The reduction of the key rate should, in principle, affect the price of the ruble, as lending becomes less attractive to investors, which weakens the currency.
“The strength of the ruble is a reflection of high oil and energy prices, but especially the decline in imports due to sanctions,” noted Timothy Ash of Bluebay Asset Management.
“This indicates that growth will continue to be disrupted, a deep recession is likely to occur this year. A strong currency will not help and burden oil export revenues that go into the budget.”
Kremlin spokesman Dmitry Peskov said on Wednesday that the government was closely monitoring the situation around the Russian currency.
The latter, which before February 24, the day Russian troops entered Ukraine, hovered around 80 rubles per dollar and 90 rubles per euro, initially weakened considerably before recovering from March 9 and reaching levels at the dollar and 2018 have not been recorded. 2015 for the euro.
Indeed, Russia’s central bank has introduced strict capital controls.

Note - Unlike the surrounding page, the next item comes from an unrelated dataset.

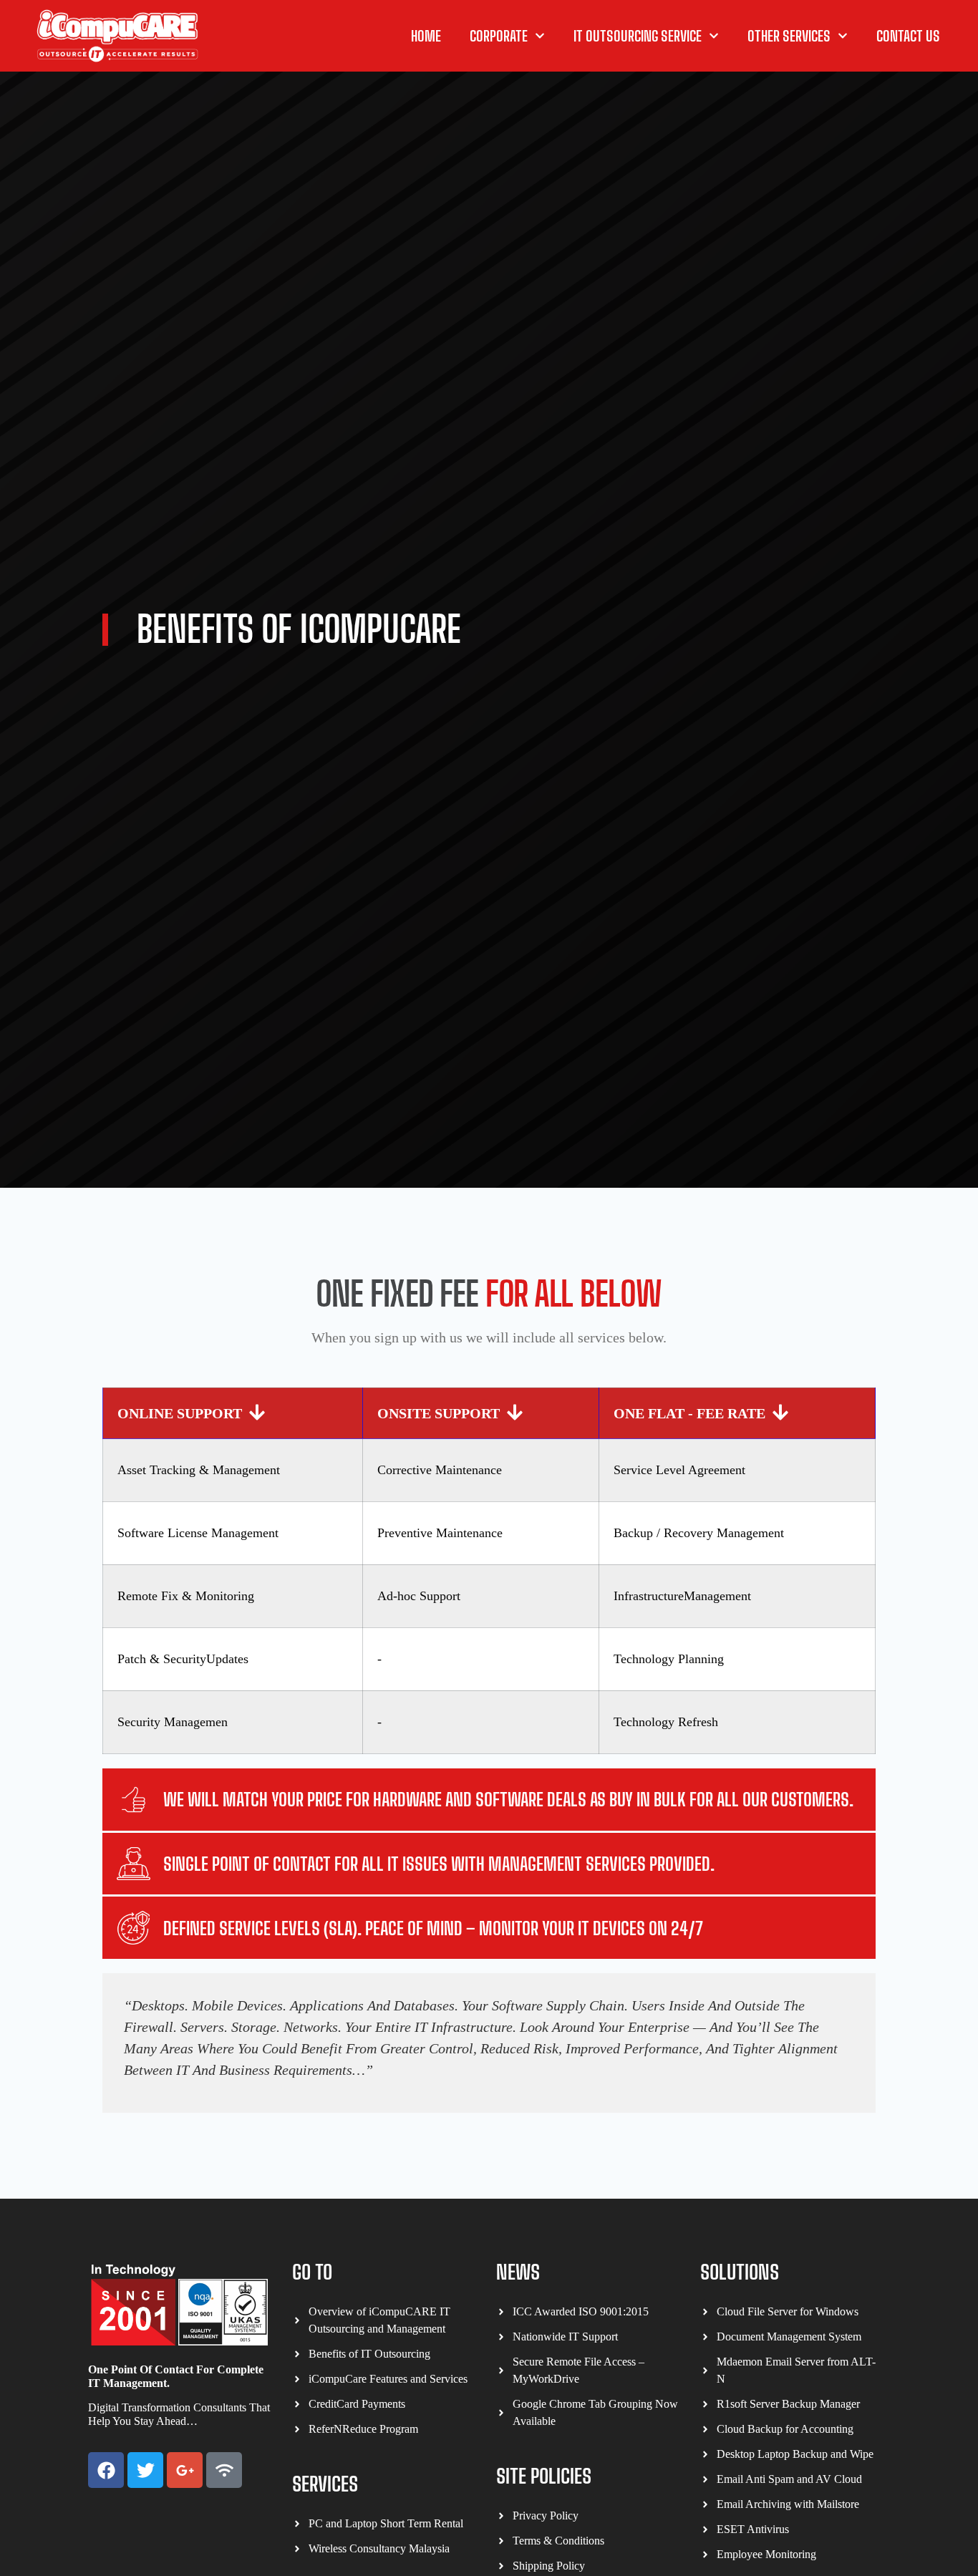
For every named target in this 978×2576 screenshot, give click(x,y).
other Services (789, 35)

Russia’s currency has also benefited from the fact that a large proportion of foreign companies that are clients of Russian gas giant Gazprom have opened ruble accounts to settle gas purchases, despite warnings from the European Union that the mechanism is circumventing the sanctions imposed on Russia.
On Monday, the Ministry of Finance announced the upcoming reduction in the share of income of Russian exporters, which they had to convert to rubles, from 80% to 50%, which is a sign of easing of foreign exchange control measures imposed by the authorities. prevent the collapse of their national currency.
On Thursday around 11:00 (0800 GMT), ie after the announcement of the BCR, the euro traded at 63.3 rubles, 2.7 rubles more, and the dollar at 60.8 rubles, or 1.54 rubles more than the day before.